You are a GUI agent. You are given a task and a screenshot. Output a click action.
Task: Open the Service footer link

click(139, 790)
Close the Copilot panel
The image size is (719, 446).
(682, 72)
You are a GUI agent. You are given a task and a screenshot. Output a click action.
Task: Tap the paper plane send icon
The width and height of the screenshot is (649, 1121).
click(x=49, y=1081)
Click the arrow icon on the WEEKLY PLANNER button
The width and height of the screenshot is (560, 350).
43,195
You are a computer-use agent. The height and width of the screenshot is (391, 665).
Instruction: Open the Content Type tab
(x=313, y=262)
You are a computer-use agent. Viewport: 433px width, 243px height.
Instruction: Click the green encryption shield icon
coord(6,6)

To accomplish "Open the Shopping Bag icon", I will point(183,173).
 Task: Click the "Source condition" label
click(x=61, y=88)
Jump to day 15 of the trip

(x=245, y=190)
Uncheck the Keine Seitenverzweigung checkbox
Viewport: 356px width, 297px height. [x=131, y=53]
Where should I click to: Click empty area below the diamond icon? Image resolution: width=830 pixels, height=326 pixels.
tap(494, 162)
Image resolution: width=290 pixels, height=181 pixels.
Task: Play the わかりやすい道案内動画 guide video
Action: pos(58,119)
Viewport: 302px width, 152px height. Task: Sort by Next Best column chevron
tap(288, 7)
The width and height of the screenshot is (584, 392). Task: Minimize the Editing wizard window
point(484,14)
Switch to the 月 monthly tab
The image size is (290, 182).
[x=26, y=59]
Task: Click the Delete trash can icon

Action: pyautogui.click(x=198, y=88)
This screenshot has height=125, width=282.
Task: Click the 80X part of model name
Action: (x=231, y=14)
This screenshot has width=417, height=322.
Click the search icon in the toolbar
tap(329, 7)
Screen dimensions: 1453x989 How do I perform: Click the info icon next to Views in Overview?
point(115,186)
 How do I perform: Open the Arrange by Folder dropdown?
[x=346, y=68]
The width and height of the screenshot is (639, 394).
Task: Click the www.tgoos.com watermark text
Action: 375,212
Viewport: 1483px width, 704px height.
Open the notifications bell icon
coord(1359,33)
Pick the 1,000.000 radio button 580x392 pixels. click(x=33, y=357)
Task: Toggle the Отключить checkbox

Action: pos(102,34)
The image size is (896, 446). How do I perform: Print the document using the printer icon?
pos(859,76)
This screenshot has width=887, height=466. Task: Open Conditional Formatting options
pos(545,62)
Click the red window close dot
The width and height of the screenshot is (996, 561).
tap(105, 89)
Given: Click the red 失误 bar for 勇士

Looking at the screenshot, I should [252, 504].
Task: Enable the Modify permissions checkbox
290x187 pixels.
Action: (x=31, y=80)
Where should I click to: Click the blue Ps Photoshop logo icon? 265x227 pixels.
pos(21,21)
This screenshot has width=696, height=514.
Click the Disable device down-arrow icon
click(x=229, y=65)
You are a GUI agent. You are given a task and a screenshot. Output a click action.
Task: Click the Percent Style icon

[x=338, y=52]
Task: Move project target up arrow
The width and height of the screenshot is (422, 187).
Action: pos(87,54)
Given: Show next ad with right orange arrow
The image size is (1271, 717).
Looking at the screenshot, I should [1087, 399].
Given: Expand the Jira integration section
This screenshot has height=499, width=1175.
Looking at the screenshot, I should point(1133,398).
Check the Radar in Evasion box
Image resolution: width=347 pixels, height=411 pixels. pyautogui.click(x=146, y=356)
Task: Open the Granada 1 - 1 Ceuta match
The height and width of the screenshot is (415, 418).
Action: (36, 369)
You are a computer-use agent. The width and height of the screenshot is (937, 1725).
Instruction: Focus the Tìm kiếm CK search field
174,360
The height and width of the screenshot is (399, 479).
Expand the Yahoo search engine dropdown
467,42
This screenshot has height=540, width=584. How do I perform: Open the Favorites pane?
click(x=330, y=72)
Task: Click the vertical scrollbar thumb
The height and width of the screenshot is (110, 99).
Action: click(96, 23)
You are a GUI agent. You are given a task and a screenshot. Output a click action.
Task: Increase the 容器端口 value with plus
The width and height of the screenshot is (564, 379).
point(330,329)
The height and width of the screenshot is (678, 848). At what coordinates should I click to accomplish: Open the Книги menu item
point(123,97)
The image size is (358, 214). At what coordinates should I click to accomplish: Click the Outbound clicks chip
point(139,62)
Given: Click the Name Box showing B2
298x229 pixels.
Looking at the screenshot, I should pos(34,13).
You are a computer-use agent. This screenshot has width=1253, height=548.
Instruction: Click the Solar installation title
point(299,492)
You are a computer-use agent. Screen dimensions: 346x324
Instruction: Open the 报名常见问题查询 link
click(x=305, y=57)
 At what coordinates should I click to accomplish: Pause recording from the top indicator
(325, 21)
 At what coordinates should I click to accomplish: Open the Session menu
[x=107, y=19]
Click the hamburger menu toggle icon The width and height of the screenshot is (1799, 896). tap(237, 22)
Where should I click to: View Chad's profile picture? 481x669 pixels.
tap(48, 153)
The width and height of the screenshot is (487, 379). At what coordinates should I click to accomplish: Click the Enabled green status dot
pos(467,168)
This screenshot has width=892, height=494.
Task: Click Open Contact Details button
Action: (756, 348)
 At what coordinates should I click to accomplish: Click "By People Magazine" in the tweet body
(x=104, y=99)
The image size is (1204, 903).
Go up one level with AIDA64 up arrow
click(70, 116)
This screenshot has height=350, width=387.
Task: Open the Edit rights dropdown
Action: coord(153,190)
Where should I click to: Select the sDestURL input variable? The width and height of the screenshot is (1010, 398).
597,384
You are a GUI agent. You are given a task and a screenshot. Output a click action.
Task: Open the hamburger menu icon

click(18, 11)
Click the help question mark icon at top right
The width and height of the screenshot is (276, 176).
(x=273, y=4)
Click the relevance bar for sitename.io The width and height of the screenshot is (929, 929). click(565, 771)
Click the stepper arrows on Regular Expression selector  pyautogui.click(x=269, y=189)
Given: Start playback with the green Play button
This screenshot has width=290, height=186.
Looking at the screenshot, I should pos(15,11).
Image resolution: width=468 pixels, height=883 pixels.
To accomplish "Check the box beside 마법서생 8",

## Exercise directions
Each line in the entries above, starting at the line with "Click the arrow" and ending at the line with "You are a computer-use agent. Viewport: 433px", is to be printed exactly, and only those lines.

## Reply to the task
Click the arrow icon on the WEEKLY PLANNER button
The width and height of the screenshot is (560, 350).
43,195
You are a computer-use agent. The height and width of the screenshot is (391, 665).
Instruction: Open the Content Type tab
(x=313, y=262)
You are a computer-use agent. Viewport: 433px width, 243px height.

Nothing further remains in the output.